*INSTRUCTIONS FOR THE TASK*. Change "particular element" to "specific element" in the stretch from the line with "Find the location" through the line with "device-logo-icon is located", and give that stretch back with nothing else altered and the pictures left out.

THE DATA Block Start

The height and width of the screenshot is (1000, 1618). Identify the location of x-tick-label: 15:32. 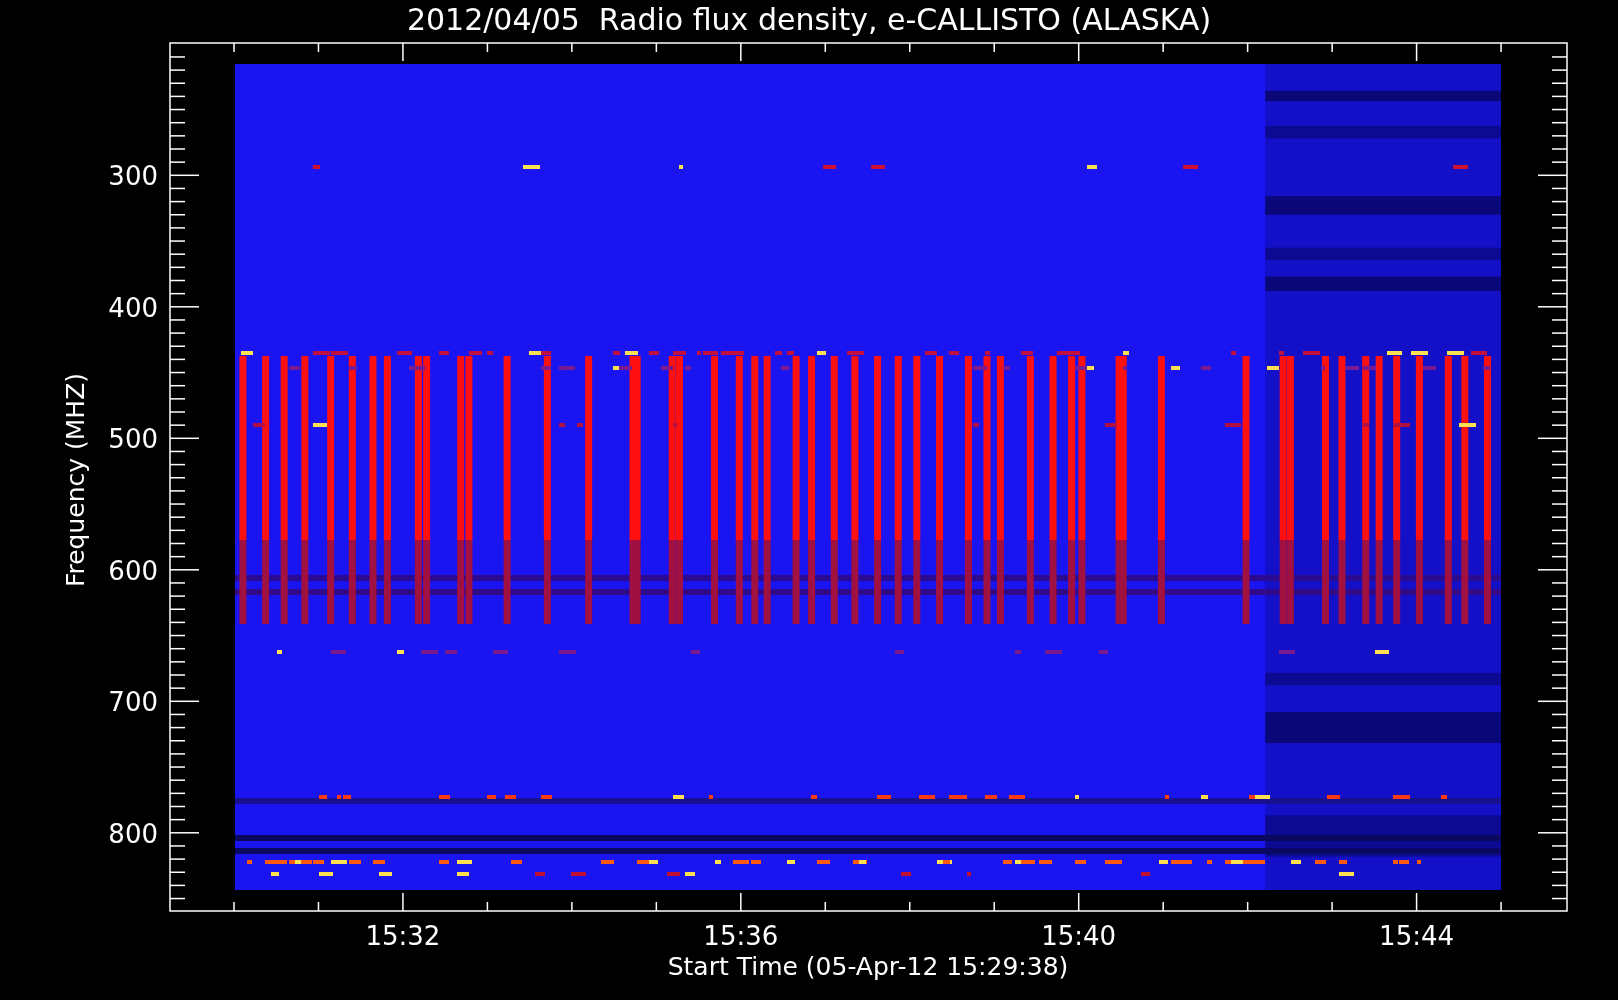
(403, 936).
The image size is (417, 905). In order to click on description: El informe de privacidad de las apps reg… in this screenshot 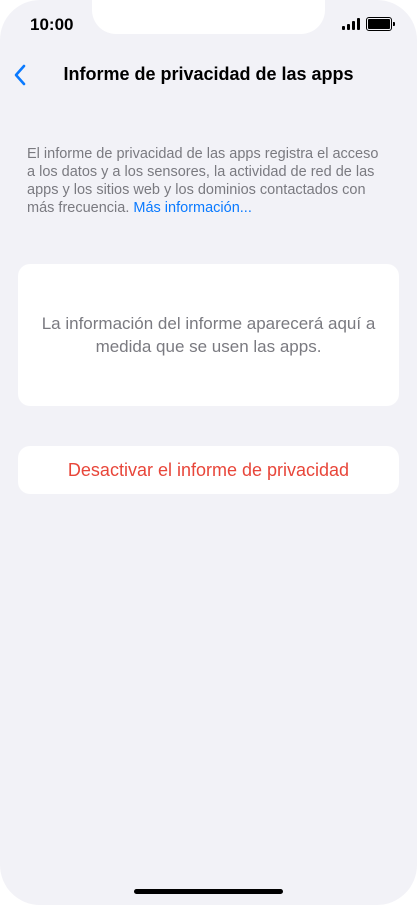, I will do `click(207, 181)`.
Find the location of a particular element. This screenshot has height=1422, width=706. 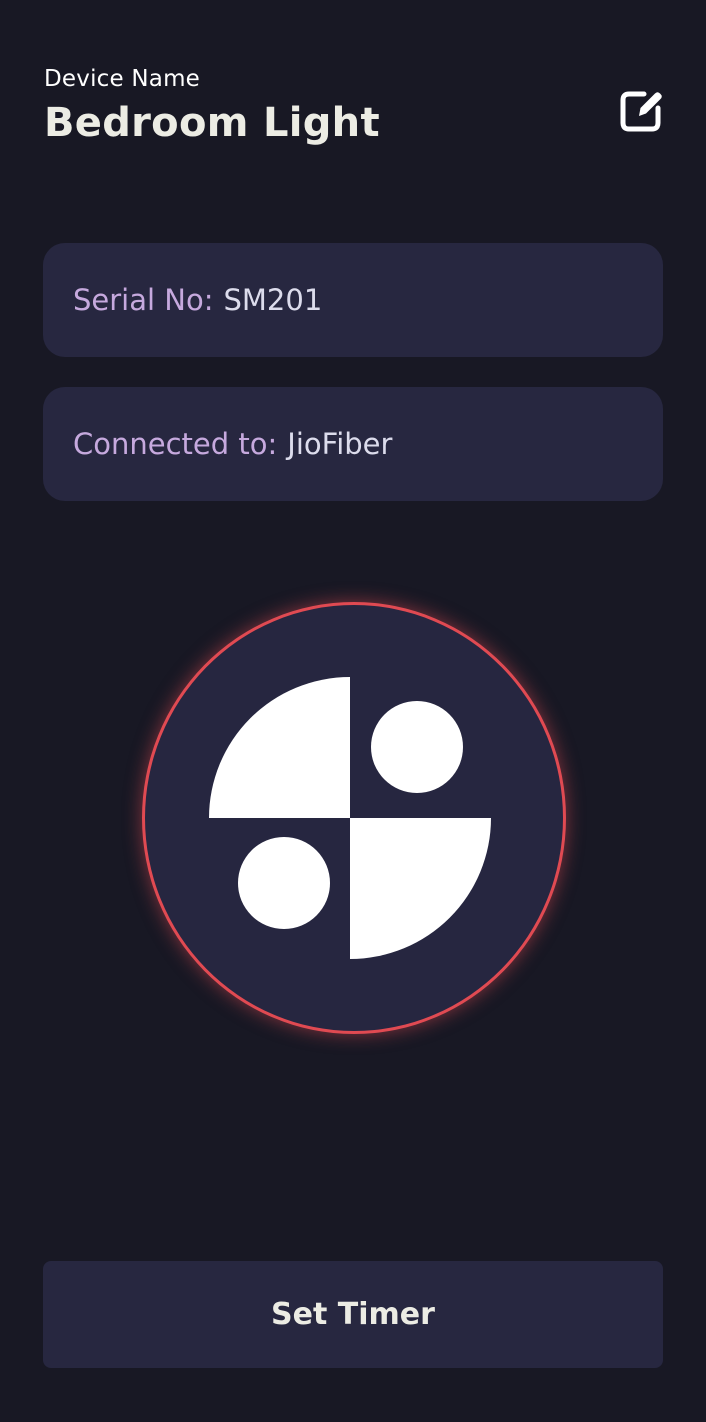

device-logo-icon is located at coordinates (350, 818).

THE DATA Block End
THE DATA Block Start

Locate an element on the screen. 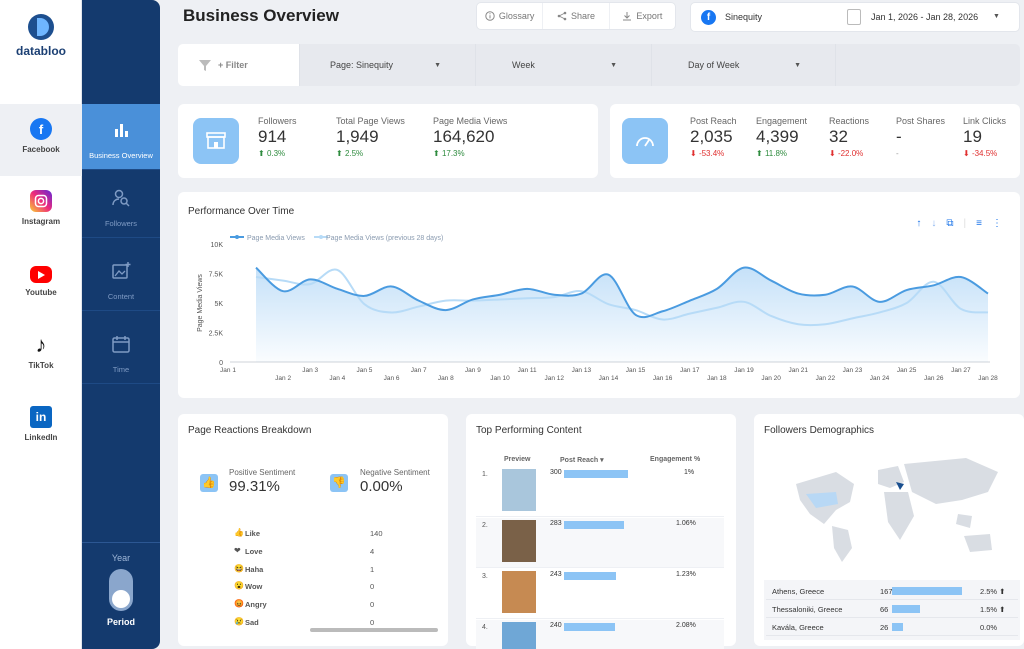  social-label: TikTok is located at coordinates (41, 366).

THE DATA Block End
THE DATA Block Start

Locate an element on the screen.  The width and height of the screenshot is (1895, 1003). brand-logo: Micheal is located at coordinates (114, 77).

THE DATA Block End

*RESULT OF THIS TASK*.
Find the location of a specific element. This screenshot has height=1422, width=706. 

device-logo-icon is located at coordinates (350, 818).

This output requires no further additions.